■ Required action ■
Copy out the records so that each line matches the original.

■ Records from a dataset ■
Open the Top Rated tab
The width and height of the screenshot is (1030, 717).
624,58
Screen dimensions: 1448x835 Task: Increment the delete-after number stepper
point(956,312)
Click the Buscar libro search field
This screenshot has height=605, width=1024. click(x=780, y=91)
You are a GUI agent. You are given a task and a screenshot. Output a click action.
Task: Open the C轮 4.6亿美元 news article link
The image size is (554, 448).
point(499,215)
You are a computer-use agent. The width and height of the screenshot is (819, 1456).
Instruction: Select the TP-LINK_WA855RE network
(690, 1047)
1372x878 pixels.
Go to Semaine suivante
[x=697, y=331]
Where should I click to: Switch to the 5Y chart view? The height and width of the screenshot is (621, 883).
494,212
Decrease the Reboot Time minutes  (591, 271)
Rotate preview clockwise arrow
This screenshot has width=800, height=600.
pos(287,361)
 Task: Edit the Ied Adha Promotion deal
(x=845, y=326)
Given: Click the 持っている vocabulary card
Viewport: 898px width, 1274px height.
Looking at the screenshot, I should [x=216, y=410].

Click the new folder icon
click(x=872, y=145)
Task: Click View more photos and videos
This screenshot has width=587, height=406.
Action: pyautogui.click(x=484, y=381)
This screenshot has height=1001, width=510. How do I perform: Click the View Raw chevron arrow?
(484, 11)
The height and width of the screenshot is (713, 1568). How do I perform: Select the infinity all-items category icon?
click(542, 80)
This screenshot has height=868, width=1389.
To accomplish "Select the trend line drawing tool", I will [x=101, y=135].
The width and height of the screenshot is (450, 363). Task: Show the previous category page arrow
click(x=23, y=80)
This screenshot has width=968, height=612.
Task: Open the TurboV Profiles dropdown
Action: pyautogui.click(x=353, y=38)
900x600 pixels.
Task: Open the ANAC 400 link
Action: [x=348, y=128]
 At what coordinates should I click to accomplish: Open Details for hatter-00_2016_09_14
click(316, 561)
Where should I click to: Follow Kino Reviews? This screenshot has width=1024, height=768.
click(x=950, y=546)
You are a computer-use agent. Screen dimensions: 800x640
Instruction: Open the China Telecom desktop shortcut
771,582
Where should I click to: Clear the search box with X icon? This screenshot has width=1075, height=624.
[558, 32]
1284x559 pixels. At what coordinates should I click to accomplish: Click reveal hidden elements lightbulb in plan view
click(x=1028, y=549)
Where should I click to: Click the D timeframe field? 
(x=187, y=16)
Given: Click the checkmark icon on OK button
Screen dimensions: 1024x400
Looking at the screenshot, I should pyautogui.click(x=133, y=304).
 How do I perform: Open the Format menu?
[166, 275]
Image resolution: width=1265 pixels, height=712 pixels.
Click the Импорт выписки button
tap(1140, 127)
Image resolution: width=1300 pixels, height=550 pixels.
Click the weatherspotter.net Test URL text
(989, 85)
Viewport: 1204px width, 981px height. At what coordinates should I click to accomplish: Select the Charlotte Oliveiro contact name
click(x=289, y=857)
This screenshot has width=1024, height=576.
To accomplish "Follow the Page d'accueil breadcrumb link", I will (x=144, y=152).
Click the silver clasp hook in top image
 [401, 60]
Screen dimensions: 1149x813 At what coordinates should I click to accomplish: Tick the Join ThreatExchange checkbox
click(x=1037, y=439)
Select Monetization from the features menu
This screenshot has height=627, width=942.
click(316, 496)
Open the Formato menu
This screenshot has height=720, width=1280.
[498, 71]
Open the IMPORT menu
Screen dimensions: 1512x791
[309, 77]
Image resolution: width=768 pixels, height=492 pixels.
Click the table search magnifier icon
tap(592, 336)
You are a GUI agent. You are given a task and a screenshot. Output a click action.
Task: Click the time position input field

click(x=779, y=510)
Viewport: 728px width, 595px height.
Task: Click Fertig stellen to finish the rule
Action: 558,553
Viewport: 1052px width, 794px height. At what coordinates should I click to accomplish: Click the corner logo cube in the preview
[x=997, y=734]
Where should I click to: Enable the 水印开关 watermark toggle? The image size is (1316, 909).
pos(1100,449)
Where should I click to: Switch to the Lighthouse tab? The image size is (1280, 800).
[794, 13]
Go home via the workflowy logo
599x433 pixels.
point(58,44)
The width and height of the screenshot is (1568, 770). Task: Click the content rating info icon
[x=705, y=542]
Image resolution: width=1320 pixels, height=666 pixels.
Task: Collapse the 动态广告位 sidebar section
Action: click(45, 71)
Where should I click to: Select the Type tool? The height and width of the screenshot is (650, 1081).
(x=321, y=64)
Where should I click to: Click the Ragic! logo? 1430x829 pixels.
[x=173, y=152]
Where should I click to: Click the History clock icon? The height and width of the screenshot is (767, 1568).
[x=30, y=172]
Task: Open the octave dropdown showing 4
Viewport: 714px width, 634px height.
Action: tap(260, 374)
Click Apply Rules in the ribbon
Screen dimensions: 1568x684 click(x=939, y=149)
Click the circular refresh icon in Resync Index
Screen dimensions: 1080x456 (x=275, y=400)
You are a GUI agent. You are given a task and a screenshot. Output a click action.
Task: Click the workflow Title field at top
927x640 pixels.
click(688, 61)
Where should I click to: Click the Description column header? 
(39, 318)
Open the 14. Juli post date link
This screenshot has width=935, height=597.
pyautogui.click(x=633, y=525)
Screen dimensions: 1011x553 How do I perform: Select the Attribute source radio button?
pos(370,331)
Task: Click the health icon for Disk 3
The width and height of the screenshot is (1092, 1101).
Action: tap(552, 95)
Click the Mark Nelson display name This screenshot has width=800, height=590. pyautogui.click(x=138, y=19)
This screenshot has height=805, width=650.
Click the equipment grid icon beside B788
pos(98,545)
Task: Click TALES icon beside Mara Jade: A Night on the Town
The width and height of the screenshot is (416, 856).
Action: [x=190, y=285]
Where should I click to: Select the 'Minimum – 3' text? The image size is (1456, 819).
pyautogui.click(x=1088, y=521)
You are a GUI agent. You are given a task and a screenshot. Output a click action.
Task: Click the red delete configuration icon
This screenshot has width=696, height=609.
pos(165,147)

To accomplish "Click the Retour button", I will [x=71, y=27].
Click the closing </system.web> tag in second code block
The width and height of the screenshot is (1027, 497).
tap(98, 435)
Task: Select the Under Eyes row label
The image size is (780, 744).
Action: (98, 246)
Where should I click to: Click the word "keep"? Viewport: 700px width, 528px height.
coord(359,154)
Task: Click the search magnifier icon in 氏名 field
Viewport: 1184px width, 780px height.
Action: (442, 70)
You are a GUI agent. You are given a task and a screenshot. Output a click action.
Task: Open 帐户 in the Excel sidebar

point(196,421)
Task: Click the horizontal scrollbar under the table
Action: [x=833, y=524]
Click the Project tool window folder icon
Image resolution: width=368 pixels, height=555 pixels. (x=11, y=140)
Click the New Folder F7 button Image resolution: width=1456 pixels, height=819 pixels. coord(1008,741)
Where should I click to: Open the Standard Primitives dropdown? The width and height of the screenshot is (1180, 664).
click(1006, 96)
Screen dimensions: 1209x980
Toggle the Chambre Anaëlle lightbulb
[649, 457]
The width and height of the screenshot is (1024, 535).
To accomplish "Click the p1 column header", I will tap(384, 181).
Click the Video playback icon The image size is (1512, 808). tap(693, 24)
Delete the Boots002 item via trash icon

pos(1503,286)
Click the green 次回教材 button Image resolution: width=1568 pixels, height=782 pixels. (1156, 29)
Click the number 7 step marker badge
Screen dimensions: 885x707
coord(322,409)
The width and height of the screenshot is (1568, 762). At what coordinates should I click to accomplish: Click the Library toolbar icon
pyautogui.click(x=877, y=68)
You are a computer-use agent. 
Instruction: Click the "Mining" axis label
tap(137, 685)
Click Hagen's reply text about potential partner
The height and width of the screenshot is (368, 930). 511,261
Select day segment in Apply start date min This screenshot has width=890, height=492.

■ Exercise response ■
Open the Top Rated tab
The width and height of the screenshot is (1030, 717).
624,58
Screen dimensions: 1448x835 Task: Increment the delete-after number stepper
point(956,312)
Click the Buscar libro search field
This screenshot has height=605, width=1024. click(x=780, y=91)
You are a GUI agent. You are given a task and a screenshot. Output a click action.
Task: Open the C轮 4.6亿美元 news article link
The image size is (554, 448).
point(499,215)
You are a computer-use agent. The width and height of the screenshot is (819, 1456).
Instruction: Select the TP-LINK_WA855RE network
(690, 1047)
1372x878 pixels.
Go to Semaine suivante
[x=697, y=331]
Where should I click to: Switch to the 5Y chart view? The height and width of the screenshot is (621, 883).
494,212
Decrease the Reboot Time minutes  (591, 271)
Rotate preview clockwise arrow
This screenshot has width=800, height=600.
pos(287,361)
 Task: Edit the Ied Adha Promotion deal
(x=845, y=326)
Given: Click the 持っている vocabulary card
Viewport: 898px width, 1274px height.
Looking at the screenshot, I should [x=216, y=410].

Click the new folder icon
click(x=872, y=145)
Task: Click View more photos and videos
This screenshot has width=587, height=406.
Action: pyautogui.click(x=484, y=381)
This screenshot has height=1001, width=510. How do I perform: Click the View Raw chevron arrow?
(484, 11)
The height and width of the screenshot is (713, 1568). How do I perform: Select the infinity all-items category icon?
click(542, 80)
This screenshot has height=868, width=1389.
To accomplish "Select the trend line drawing tool", I will [x=101, y=135].
The width and height of the screenshot is (450, 363). Task: Show the previous category page arrow
click(x=23, y=80)
This screenshot has width=968, height=612.
Task: Open the TurboV Profiles dropdown
Action: pyautogui.click(x=353, y=38)
900x600 pixels.
Task: Open the ANAC 400 link
Action: [x=348, y=128]
 At what coordinates should I click to accomplish: Open Details for hatter-00_2016_09_14
click(316, 561)
Where should I click to: Follow Kino Reviews? This screenshot has width=1024, height=768.
click(x=950, y=546)
You are a computer-use agent. Screen dimensions: 800x640
Instruction: Open the China Telecom desktop shortcut
771,582
Where should I click to: Clear the search box with X icon? This screenshot has width=1075, height=624.
[558, 32]
1284x559 pixels. At what coordinates should I click to accomplish: Click reveal hidden elements lightbulb in plan view
click(x=1028, y=549)
Where should I click to: Click the D timeframe field? 
(x=187, y=16)
Given: Click the checkmark icon on OK button
Screen dimensions: 1024x400
Looking at the screenshot, I should pyautogui.click(x=133, y=304).
 How do I perform: Open the Format menu?
[166, 275]
Image resolution: width=1265 pixels, height=712 pixels.
Click the Импорт выписки button
tap(1140, 127)
Image resolution: width=1300 pixels, height=550 pixels.
Click the weatherspotter.net Test URL text
(989, 85)
Viewport: 1204px width, 981px height. At what coordinates should I click to accomplish: Select the Charlotte Oliveiro contact name
click(x=289, y=857)
This screenshot has width=1024, height=576.
To accomplish "Follow the Page d'accueil breadcrumb link", I will (x=144, y=152).
Click the silver clasp hook in top image
 [401, 60]
Screen dimensions: 1149x813 At what coordinates should I click to accomplish: Tick the Join ThreatExchange checkbox
click(x=1037, y=439)
Select Monetization from the features menu
This screenshot has height=627, width=942.
click(316, 496)
Open the Formato menu
This screenshot has height=720, width=1280.
[498, 71]
Open the IMPORT menu
Screen dimensions: 1512x791
[309, 77]
Image resolution: width=768 pixels, height=492 pixels.
Click the table search magnifier icon
tap(592, 336)
You are a GUI agent. You are given a task and a screenshot. Output a click action.
Task: Click the time position input field

click(x=779, y=510)
Viewport: 728px width, 595px height.
Task: Click Fertig stellen to finish the rule
Action: 558,553
Viewport: 1052px width, 794px height. At what coordinates should I click to accomplish: Click the corner logo cube in the preview
[x=997, y=734]
Where should I click to: Enable the 水印开关 watermark toggle? The image size is (1316, 909).
pos(1100,449)
Where should I click to: Switch to the Lighthouse tab? The image size is (1280, 800).
[794, 13]
Go home via the workflowy logo
599x433 pixels.
point(58,44)
The width and height of the screenshot is (1568, 770). Task: Click the content rating info icon
[x=705, y=542]
Image resolution: width=1320 pixels, height=666 pixels.
Task: Collapse the 动态广告位 sidebar section
Action: click(45, 71)
Where should I click to: Select the Type tool? The height and width of the screenshot is (650, 1081).
(x=321, y=64)
Where should I click to: Click the Ragic! logo? 1430x829 pixels.
[x=173, y=152]
Where should I click to: Click the History clock icon? The height and width of the screenshot is (767, 1568).
[x=30, y=172]
Task: Open the octave dropdown showing 4
Viewport: 714px width, 634px height.
Action: tap(260, 374)
Click Apply Rules in the ribbon
Screen dimensions: 1568x684 click(x=939, y=149)
Click the circular refresh icon in Resync Index
Screen dimensions: 1080x456 (x=275, y=400)
You are a GUI agent. You are given a task and a screenshot. Output a click action.
Task: Click the workflow Title field at top
927x640 pixels.
click(688, 61)
Where should I click to: Click the Description column header? 
(39, 318)
Open the 14. Juli post date link
This screenshot has width=935, height=597.
pyautogui.click(x=633, y=525)
Screen dimensions: 1011x553 How do I perform: Select the Attribute source radio button?
pos(370,331)
Task: Click the health icon for Disk 3
The width and height of the screenshot is (1092, 1101).
Action: tap(552, 95)
Click the Mark Nelson display name This screenshot has width=800, height=590. pyautogui.click(x=138, y=19)
This screenshot has height=805, width=650.
Click the equipment grid icon beside B788
pos(98,545)
Task: Click TALES icon beside Mara Jade: A Night on the Town
The width and height of the screenshot is (416, 856).
Action: [x=190, y=285]
Where should I click to: Select the 'Minimum – 3' text? The image size is (1456, 819).
pyautogui.click(x=1088, y=521)
You are a GUI agent. You are given a task and a screenshot. Output a click action.
Task: Click the red delete configuration icon
This screenshot has width=696, height=609.
pos(165,147)

To accomplish "Click the Retour button", I will [x=71, y=27].
Click the closing </system.web> tag in second code block
The width and height of the screenshot is (1027, 497).
tap(98, 435)
Task: Select the Under Eyes row label
The image size is (780, 744).
Action: (98, 246)
Where should I click to: Click the word "keep"? Viewport: 700px width, 528px height.
coord(359,154)
Task: Click the search magnifier icon in 氏名 field
Viewport: 1184px width, 780px height.
Action: (442, 70)
You are a GUI agent. You are given a task and a screenshot. Output a click action.
Task: Open 帐户 in the Excel sidebar

point(196,421)
Task: Click the horizontal scrollbar under the table
Action: [x=833, y=524]
Click the Project tool window folder icon
Image resolution: width=368 pixels, height=555 pixels. (x=11, y=140)
Click the New Folder F7 button Image resolution: width=1456 pixels, height=819 pixels. coord(1008,741)
Where should I click to: Open the Standard Primitives dropdown? The width and height of the screenshot is (1180, 664).
click(1006, 96)
Screen dimensions: 1209x980
Toggle the Chambre Anaëlle lightbulb
[649, 457]
The width and height of the screenshot is (1024, 535).
To accomplish "Click the p1 column header", I will tap(384, 181).
Click the Video playback icon The image size is (1512, 808). tap(693, 24)
Delete the Boots002 item via trash icon

pos(1503,286)
Click the green 次回教材 button Image resolution: width=1568 pixels, height=782 pixels. (1156, 29)
Click the number 7 step marker badge
Screen dimensions: 885x707
coord(322,409)
The width and height of the screenshot is (1568, 762). At what coordinates should I click to accomplish: Click the Library toolbar icon
pyautogui.click(x=877, y=68)
You are a computer-use agent. 
Instruction: Click the "Mining" axis label
tap(137, 685)
Click Hagen's reply text about potential partner
The height and width of the screenshot is (368, 930). 511,261
Select day segment in Apply start date min This screenshot has width=890, height=492.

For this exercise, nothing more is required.